▶ WRITTEN INSTRUCTION
Copy word for word the data from its first line through the line containing "Action: point(577,183)", including both of those lines.

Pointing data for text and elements
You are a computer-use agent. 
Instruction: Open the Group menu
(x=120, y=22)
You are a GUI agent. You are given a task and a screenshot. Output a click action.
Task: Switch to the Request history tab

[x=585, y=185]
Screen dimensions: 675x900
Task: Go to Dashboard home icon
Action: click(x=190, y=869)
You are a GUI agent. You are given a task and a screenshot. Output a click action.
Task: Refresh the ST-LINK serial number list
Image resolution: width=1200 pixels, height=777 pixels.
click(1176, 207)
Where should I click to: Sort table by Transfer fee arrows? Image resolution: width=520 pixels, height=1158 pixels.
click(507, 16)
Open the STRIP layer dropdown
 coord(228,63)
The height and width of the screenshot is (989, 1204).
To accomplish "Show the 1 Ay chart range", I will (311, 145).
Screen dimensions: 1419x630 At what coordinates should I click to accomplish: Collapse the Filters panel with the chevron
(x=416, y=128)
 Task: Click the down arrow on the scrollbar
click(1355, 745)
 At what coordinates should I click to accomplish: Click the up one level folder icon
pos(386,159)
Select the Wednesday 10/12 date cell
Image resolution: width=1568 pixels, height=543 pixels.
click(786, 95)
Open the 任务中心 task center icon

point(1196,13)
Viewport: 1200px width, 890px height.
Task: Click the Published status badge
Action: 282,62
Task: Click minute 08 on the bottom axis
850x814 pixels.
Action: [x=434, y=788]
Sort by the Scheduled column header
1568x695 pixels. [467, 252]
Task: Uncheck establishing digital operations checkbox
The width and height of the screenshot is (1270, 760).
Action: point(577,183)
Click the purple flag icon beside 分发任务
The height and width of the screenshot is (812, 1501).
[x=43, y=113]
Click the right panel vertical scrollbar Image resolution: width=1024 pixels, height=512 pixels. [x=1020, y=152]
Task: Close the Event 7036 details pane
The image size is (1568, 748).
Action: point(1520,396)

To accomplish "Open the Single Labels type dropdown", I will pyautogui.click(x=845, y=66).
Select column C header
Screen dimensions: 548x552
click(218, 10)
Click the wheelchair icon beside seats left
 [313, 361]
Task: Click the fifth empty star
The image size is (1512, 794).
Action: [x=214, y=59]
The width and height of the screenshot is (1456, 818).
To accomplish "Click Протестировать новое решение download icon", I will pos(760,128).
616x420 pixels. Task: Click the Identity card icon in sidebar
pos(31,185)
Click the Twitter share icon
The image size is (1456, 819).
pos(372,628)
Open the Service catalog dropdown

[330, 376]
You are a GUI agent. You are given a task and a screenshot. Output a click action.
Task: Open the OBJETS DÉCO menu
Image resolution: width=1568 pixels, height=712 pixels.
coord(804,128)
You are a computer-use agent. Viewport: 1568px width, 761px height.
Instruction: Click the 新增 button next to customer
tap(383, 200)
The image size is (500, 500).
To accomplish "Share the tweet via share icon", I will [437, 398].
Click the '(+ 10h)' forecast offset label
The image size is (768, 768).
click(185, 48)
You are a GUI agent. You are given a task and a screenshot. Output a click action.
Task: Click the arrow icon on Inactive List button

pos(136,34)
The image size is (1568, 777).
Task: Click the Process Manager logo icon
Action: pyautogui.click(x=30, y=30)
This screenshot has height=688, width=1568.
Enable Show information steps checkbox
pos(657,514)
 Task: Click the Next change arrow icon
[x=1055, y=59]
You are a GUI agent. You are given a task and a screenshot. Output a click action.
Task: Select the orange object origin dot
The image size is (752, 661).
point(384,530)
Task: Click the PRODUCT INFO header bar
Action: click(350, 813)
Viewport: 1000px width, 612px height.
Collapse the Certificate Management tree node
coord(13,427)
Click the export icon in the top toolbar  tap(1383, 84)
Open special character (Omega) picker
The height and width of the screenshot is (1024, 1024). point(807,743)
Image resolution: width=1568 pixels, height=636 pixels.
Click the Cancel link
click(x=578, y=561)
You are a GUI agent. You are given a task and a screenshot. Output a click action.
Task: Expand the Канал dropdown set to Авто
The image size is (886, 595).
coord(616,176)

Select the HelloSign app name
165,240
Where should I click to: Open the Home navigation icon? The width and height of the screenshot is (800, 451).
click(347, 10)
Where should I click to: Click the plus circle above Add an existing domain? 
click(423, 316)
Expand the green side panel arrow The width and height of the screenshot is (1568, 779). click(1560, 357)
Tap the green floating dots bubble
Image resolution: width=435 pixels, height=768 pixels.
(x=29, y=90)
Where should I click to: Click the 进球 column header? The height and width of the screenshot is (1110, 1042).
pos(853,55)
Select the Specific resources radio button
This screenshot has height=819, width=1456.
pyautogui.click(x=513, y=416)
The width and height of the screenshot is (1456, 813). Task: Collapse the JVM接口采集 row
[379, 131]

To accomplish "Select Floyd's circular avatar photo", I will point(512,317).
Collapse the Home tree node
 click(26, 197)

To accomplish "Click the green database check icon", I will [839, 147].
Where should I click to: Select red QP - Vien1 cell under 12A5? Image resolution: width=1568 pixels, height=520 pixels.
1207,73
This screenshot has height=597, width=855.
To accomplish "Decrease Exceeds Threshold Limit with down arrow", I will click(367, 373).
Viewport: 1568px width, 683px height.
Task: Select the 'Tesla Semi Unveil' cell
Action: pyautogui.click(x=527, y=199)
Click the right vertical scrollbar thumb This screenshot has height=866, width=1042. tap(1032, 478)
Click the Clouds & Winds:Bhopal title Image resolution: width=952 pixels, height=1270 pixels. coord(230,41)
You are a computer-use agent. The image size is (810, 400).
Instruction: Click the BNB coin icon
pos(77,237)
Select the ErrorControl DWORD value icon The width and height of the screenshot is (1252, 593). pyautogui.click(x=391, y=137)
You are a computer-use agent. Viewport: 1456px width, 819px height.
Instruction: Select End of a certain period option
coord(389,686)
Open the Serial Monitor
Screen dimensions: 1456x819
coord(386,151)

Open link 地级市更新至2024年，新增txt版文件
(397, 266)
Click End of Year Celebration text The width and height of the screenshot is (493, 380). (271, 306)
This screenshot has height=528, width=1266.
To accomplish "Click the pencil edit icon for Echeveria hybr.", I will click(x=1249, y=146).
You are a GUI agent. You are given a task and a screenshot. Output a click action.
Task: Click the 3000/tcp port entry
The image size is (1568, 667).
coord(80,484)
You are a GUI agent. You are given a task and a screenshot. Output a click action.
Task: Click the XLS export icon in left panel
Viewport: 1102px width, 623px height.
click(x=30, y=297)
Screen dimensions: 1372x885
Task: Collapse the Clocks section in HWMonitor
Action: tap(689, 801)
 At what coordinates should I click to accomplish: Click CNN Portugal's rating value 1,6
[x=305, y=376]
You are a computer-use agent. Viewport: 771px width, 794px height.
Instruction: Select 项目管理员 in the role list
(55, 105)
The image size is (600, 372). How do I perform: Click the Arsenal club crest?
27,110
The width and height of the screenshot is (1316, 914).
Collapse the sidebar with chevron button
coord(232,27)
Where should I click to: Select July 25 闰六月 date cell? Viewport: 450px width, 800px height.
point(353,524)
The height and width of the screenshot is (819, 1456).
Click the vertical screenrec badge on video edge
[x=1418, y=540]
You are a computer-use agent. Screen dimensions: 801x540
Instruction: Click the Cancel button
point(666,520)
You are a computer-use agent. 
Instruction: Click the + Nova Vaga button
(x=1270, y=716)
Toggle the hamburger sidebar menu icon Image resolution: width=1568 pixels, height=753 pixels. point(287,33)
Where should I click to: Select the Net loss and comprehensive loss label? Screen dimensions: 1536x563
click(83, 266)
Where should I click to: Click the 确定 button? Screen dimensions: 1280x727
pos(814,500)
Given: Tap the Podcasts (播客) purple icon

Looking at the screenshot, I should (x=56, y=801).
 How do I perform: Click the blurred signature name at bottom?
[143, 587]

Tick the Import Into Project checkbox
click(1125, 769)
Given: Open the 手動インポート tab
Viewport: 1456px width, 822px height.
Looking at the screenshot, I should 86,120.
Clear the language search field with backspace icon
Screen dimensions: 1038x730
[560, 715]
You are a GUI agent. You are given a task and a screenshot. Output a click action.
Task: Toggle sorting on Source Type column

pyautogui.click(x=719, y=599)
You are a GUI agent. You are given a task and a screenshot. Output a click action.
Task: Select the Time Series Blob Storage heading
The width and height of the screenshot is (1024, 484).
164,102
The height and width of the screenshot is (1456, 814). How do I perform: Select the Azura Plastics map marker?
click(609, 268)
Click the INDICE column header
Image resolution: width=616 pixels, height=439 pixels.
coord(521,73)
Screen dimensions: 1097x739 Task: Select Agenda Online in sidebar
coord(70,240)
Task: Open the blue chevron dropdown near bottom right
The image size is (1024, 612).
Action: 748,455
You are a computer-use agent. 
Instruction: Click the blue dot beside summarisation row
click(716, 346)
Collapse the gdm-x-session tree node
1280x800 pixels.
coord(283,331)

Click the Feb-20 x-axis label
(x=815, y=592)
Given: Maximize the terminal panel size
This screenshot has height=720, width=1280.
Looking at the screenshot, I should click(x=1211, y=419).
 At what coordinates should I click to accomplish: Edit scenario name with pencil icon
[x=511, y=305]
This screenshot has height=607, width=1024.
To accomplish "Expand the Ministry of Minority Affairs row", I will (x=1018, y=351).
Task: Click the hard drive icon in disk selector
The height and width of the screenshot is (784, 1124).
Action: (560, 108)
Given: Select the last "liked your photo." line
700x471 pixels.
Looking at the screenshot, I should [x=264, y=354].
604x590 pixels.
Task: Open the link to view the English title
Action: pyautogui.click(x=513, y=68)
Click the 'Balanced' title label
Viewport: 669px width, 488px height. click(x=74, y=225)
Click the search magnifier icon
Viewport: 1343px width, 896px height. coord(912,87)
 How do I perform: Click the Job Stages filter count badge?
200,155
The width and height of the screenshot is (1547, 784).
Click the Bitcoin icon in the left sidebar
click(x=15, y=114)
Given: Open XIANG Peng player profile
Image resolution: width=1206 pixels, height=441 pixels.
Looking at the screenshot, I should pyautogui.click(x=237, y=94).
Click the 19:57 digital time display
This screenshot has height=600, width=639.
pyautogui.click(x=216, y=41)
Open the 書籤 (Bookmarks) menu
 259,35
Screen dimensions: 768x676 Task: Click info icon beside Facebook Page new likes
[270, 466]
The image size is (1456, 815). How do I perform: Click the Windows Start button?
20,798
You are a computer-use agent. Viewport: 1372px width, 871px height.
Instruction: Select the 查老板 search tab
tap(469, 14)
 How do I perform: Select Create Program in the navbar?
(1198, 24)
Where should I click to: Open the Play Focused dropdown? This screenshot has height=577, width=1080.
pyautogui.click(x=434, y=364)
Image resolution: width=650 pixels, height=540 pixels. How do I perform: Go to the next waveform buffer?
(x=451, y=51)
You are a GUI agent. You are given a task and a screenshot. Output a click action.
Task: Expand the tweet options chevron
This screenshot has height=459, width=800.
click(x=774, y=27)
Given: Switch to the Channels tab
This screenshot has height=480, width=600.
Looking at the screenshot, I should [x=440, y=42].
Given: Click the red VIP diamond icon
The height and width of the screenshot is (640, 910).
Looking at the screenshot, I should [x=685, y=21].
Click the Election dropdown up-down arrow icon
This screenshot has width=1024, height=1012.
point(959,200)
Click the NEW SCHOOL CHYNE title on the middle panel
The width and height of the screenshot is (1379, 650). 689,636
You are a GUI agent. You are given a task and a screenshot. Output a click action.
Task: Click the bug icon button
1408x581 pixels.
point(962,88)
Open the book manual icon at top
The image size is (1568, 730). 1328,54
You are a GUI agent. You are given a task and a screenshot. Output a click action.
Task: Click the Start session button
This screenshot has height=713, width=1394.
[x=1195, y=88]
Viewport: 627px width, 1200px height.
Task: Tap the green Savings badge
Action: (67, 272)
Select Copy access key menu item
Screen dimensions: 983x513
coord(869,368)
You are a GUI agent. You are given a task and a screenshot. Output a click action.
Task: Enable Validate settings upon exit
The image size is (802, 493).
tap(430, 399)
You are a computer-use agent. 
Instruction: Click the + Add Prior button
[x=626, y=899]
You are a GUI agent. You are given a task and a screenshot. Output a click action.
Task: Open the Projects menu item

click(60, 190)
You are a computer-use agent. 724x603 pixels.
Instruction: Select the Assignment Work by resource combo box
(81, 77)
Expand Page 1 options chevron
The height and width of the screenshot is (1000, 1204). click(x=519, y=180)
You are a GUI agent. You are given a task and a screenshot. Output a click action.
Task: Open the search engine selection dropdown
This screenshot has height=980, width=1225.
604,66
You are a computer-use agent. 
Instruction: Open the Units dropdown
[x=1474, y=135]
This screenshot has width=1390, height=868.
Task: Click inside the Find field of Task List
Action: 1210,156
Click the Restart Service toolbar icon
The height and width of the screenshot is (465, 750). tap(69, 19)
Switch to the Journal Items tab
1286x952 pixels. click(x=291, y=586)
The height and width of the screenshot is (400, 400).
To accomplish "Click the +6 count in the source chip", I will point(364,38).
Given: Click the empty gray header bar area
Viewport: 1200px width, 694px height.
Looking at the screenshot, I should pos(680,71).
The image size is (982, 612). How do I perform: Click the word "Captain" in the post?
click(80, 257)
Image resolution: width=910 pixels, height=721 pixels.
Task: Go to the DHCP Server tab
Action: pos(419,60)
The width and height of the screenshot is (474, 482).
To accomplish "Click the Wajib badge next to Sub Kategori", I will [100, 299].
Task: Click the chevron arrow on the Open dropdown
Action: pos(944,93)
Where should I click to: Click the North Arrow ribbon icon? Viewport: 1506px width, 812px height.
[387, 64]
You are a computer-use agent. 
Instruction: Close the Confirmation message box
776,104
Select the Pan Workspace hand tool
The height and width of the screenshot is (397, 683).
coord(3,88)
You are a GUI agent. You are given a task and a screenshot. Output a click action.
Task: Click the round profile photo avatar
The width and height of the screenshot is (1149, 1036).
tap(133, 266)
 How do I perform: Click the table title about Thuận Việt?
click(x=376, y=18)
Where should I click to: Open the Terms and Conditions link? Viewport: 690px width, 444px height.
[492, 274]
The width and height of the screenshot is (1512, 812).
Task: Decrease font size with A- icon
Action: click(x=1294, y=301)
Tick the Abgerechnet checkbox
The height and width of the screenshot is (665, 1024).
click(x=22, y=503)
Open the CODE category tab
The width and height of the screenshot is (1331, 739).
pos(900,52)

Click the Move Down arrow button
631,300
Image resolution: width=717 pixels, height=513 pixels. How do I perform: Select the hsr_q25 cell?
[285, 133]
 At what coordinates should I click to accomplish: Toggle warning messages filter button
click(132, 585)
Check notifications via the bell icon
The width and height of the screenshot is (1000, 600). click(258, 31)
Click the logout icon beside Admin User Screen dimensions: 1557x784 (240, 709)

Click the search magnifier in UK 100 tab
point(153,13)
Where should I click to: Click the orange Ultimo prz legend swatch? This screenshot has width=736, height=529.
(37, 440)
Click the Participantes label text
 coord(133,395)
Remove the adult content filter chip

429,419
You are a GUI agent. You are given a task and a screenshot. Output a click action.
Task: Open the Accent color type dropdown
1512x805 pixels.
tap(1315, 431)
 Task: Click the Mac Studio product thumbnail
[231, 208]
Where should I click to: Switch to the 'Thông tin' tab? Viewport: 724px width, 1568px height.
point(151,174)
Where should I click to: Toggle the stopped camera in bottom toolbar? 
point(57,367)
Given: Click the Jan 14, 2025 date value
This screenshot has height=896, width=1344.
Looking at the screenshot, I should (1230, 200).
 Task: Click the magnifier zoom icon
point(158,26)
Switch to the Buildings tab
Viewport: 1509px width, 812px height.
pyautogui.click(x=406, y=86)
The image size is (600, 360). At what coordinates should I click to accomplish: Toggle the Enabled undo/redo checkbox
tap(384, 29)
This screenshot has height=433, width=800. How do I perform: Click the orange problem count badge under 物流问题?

▶ WRITTEN SOLUTION
You are a computer-use agent. 
Instruction: Open the Group menu
(x=120, y=22)
You are a GUI agent. You are given a task and a screenshot. Output a click action.
Task: Switch to the Request history tab

[x=585, y=185]
Screen dimensions: 675x900
Task: Go to Dashboard home icon
Action: click(x=190, y=869)
You are a GUI agent. You are given a task and a screenshot. Output a click action.
Task: Refresh the ST-LINK serial number list
Image resolution: width=1200 pixels, height=777 pixels.
click(1176, 207)
Where should I click to: Sort table by Transfer fee arrows? Image resolution: width=520 pixels, height=1158 pixels.
click(507, 16)
Open the STRIP layer dropdown
 coord(228,63)
The height and width of the screenshot is (989, 1204).
To accomplish "Show the 1 Ay chart range", I will (311, 145).
Screen dimensions: 1419x630 At what coordinates should I click to accomplish: Collapse the Filters panel with the chevron
(x=416, y=128)
 Task: Click the down arrow on the scrollbar
click(1355, 745)
 At what coordinates should I click to accomplish: Click the up one level folder icon
pos(386,159)
Select the Wednesday 10/12 date cell
Image resolution: width=1568 pixels, height=543 pixels.
click(786, 95)
Open the 任务中心 task center icon

point(1196,13)
Viewport: 1200px width, 890px height.
Task: Click the Published status badge
Action: 282,62
Task: Click minute 08 on the bottom axis
850x814 pixels.
Action: [x=434, y=788]
Sort by the Scheduled column header
1568x695 pixels. [467, 252]
Task: Uncheck establishing digital operations checkbox
The width and height of the screenshot is (1270, 760).
Action: point(577,183)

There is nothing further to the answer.